I was introduced to this stuff by a book "Vicious Circles" by Barwise and Moss (http://www.amazon.com/Vicious-Circles-Center-Language-Inform...).

The important point is that the Anti-Foundation Axiom lets us model infinite, streaming structures similar to those modeled in computer programs. It also motivates the somewhat unpopular idea of bisimulation which is very necessary for creating a kind of equality in an AFA world... and also for proving the equality of streaming algorithms.

Second is Lawvere's introduction to thinking about the foundations of mathematics from a Category Theoretic perspective. Lawvere is a proponent of thinking of Set theory as simply one, somewhat interesting Category which can be generated by a more foundational theory and set of axioms. I'm not personally anywhere nearly well-knowing enough to say whether that works, but his book Conceptual Mathematics (http://fef.ogu.edu.tr/matbil/eilgaz/kategori.pdf) gives a very interesting POV on how to work from the Category Theoretical basis to answer some normal Set theoretic questions.

Interesting idea, although I find the motivation a little unconvincing.

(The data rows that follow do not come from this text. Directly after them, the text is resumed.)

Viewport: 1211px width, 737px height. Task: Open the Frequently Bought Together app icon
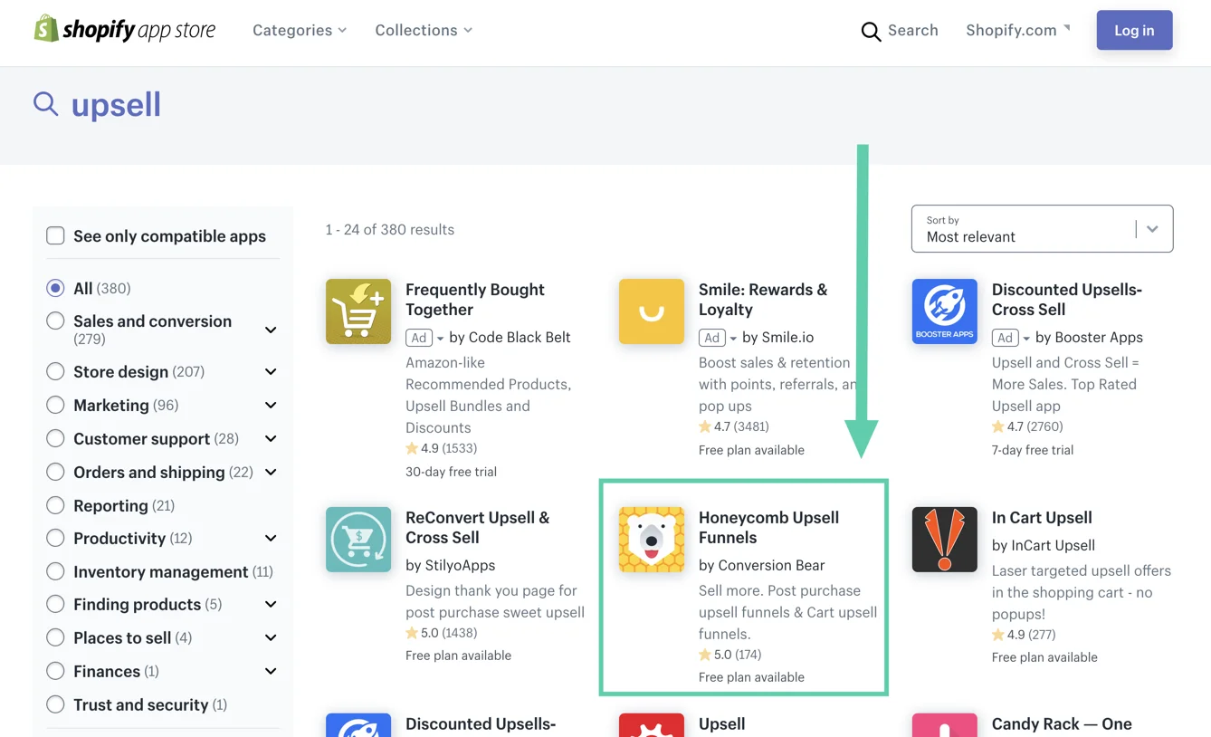click(x=358, y=311)
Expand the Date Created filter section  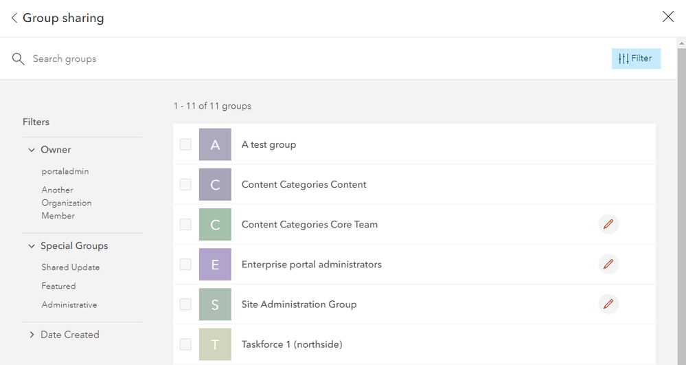coord(32,335)
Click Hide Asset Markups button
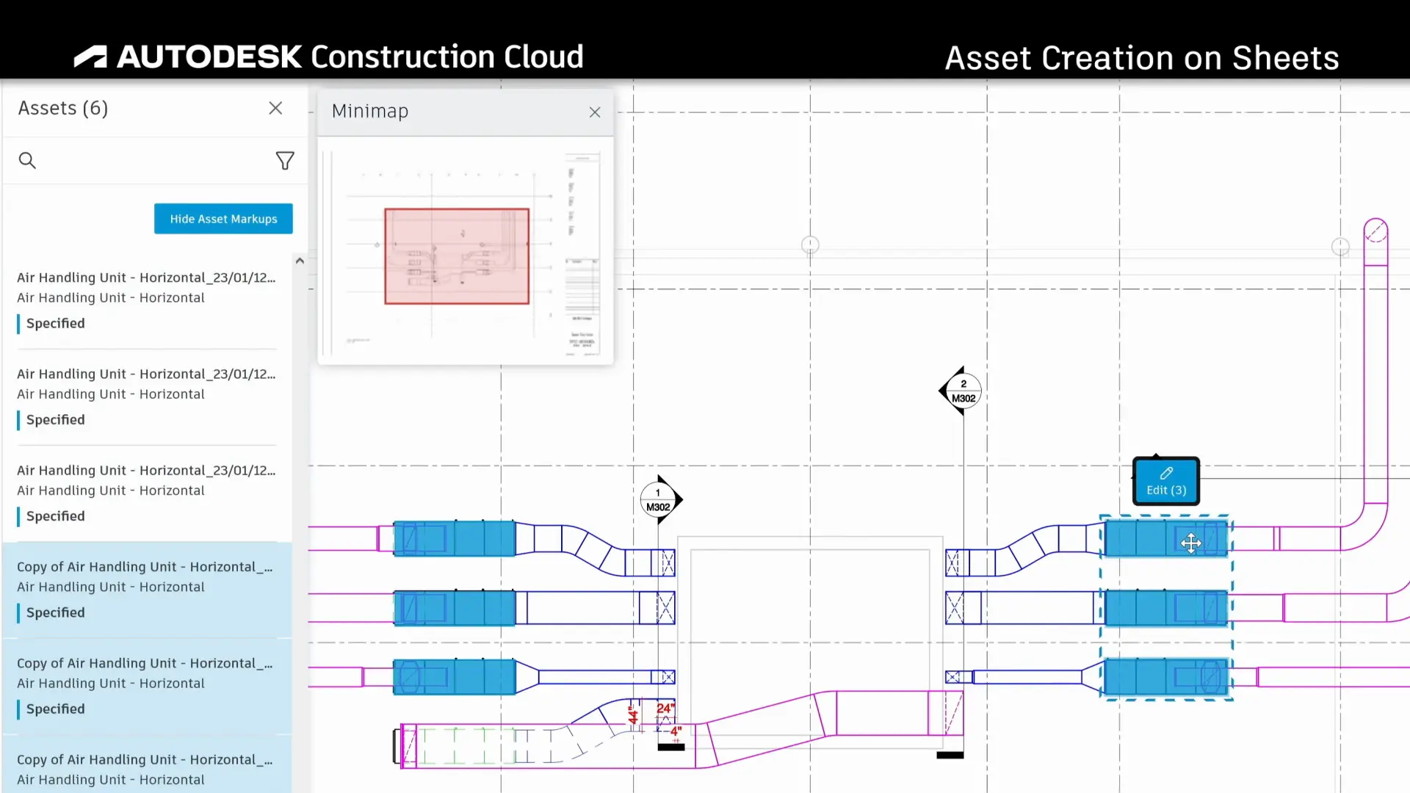The image size is (1410, 793). [x=223, y=219]
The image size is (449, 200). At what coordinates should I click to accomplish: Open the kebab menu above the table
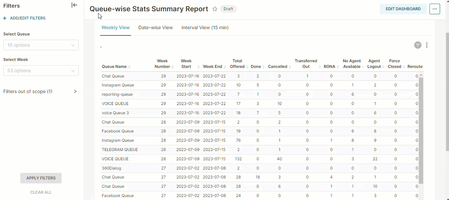point(427,45)
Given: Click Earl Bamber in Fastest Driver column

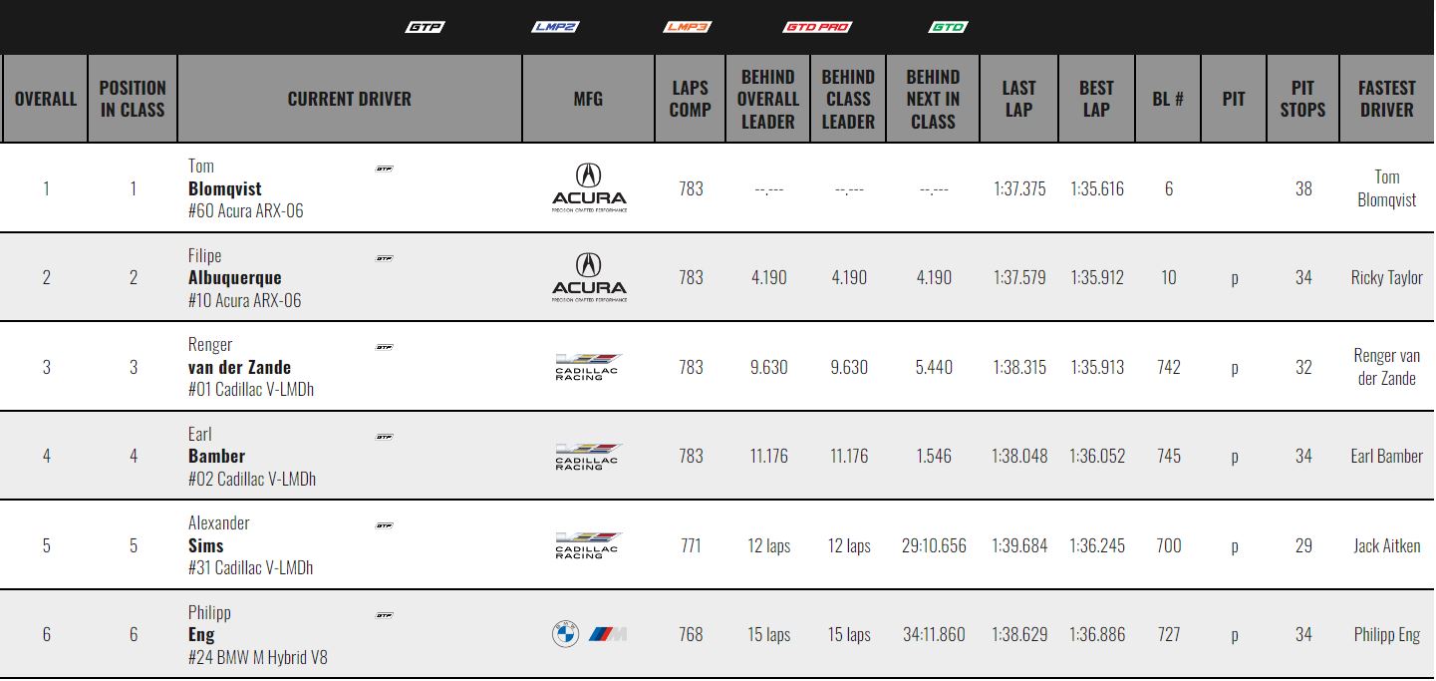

In particular, the quotation

"... natural language abounds with directly or indirectly self-referential yet apparently harmless expressions—all of which are excluded from the Tarskian framework"

used in this article to motivate the concept of inconsistency-tolerant logic is actually much better support for non-well-founded set theories [1] allowing hypersets (i.e. sets which contain themselves), e.g. by assuming Aczel's anti-foundation axiom [2]. Since these set theories are compatible with standard the set theory, extending it, rather than replacing it, they don't throw out the notion of consistency, but have no problem dealing with self-referential sets and such. "Vicious Circles" [3] is a great exposition of the subject of hypersets and their applications to computer science and logic, among other things and is quote accessible for such a theoretical subject.

[1] http://en.wikipedia.org/wiki/Non-well-founded_set_theory

[2] http://en.wikipedia.org/wiki/Aczel%27s_anti-foundation_axiom

[3] http://www.amazon.com/Vicious-Circles-Center-Language-Inform...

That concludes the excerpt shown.